■ Task directions ■
Where the word "agent" occurs in a line of the data, return the whole line.

■ Stored records ■
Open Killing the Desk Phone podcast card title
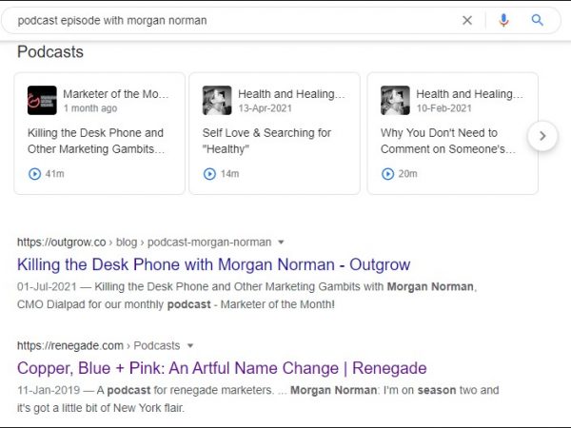 [x=95, y=141]
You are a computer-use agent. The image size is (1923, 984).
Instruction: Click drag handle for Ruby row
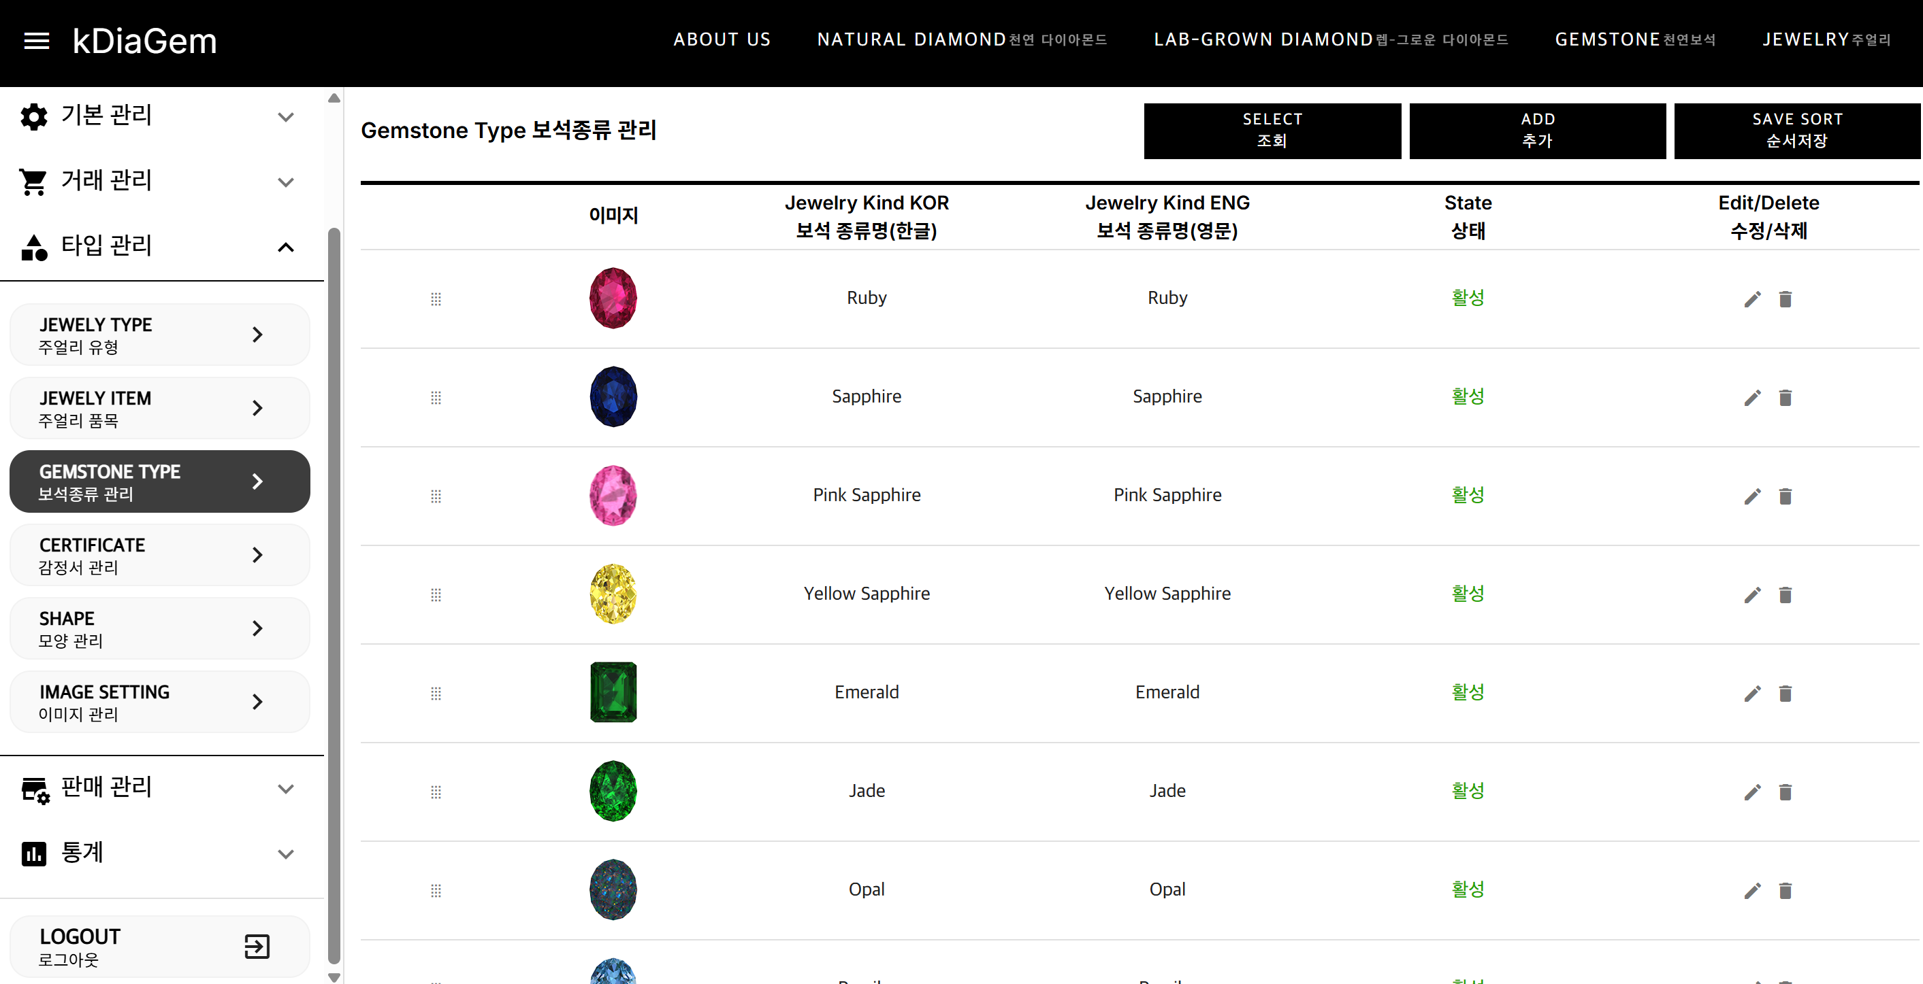tap(436, 299)
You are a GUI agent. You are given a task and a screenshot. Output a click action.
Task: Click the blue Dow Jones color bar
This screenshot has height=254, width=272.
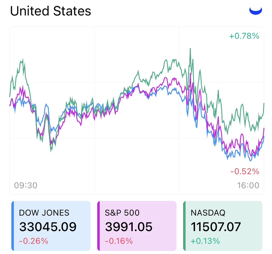[13, 226]
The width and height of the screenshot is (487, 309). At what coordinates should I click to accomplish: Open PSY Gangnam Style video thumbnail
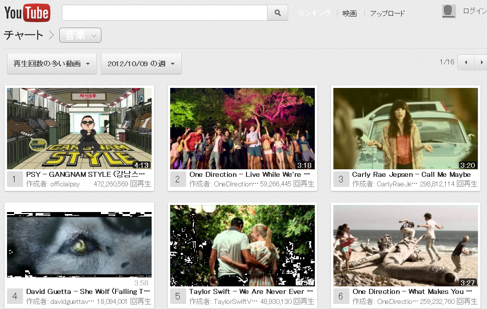coord(79,129)
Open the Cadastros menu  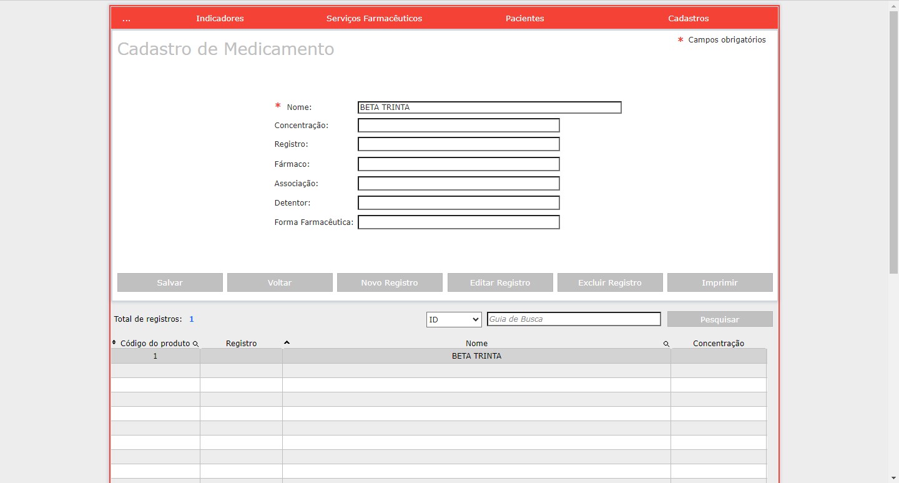[x=688, y=18]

■ Answer to this task ■
You are a computer-use agent. The image size is (1923, 984).
You are a GUI agent. You are given a task and a screenshot. Output a click action.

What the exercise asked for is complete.